Kari’s Heart Foundation, the Johnson City-based nonprofit group that helps families across the region with children in need of specialized care at hospitals far from home, will host its biggest fundraiser of the year New Year’s Eve at Carnegie Hotel.
A James Bond-themed gala, “A License to Give,” will run from 7 p.m.-1 a.m. in the hotel’s banquet hall. The party will include a gourmet dinner and appetizers, live music by the Johnson City Hit Men, dancing, complimentary wine, a cash bar, and a champagne toast at midnight followed by more appetizers.
There will be people dressed as James Bond, Bond villains and Bond girls. And there will be a silent auction of gifts from some of the foundation’s most generous supporters, including the Carnegie, Grove Park Inn, Martha Washington Inn, General Morgan Inn and numerous area restaurants, spas and fitness centers.
A Les Baer pistol, a Rickenbacker electric guitar, Disney World hopper passes, Dollywood passes, a week’s stay at a beach house in South Carolina, a custom-designed Kari’s Heart Foundation necklace from Dempsey’s Jewelers, cosmetic laser products and services and more will all be up for bid.
But at the heart of the gala, there will be an opportunity for guests to help the foundation make it possible for local families to travel with their children for life-saving treatments at many of the leading pediatric care centers in the nation.
Since its founding in 2008, the foundation has helped a total of 650 of those families, including the family of Weston Keeton of Blountville, who recently received a heart and double lung transplant at the Children’s Hospital of Philadelphia.
Weston’s mother, Julie, who has spent most of the past two years with Weston in Philadelphia, told the Johnson City Press the day after his Dec. 12 transplant that Kari’s Heart Foundation not only made it possible for her to stay with Weston in Philadelphia but allowed his dad, Adam, to remain on the job here in Tennessee so the couple could maintain their home and Adam could travel back and forth to Philadelphia as needed.
Julie Keeton said the foundation has also been there to help their family in other ways — moral support, prayer and answers she could not find anywhere else.

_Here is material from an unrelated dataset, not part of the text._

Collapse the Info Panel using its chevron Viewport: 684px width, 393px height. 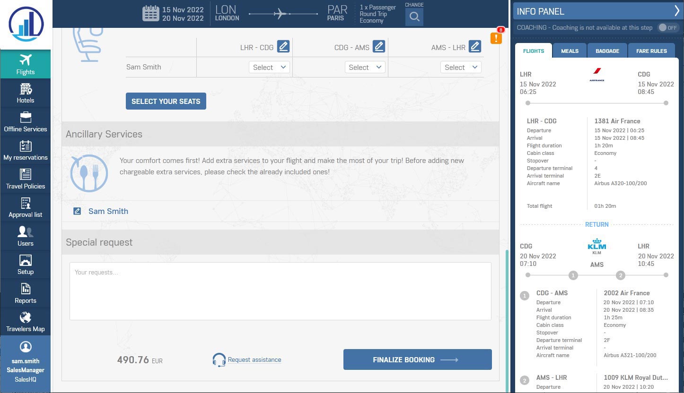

Founded by Johnson City cardiologist Dr. Jeff Schoondyke and his wife Jennifer in honor of their infant daughter, Kari, who died from complications of congenital heart disease, the foundation was inspired by the support the Schoondykes received during Kari’s illness.
“After Kari’s birth we traveled for care and saw a lot of heartbreaking need and a lot of needs that are easily met,” Jennifer Schoondyke said. “We stayed in Philadelphia and we received a lot of support from friends. ... Every day when we opened our door we found another gift.
“As soon as we got home, Jeff started the paperwork. We got the 501c3 (for tax-exempt status) in October, and in November we held a thank-you party and announced (the foundation). Kari died in April 2009 and the foundation took off even more from there.
“From the beginning we have received many touching things, notes, cards, messages, many touching things that people did. Even now we still receive many touching things.
“I’ve learned that is the life of foundation, the wonderful things that people do. It’s nothing for Kari’s Heart to pay a month’s rent and utilities for a family. But we couldn’t do that without the support we have had from people.
“I do want to encourage people to make a difference and reach out just a little bit. Don’t wait to write that text or send that message. A text, a card, a message, just a small touch can make a huge difference. And of course, we want people to donate to Kari’s Heart too.”
Tickets to the New Year’s Eve gala are $85 and can be purchased online at www.KarisHeartFoundation.org.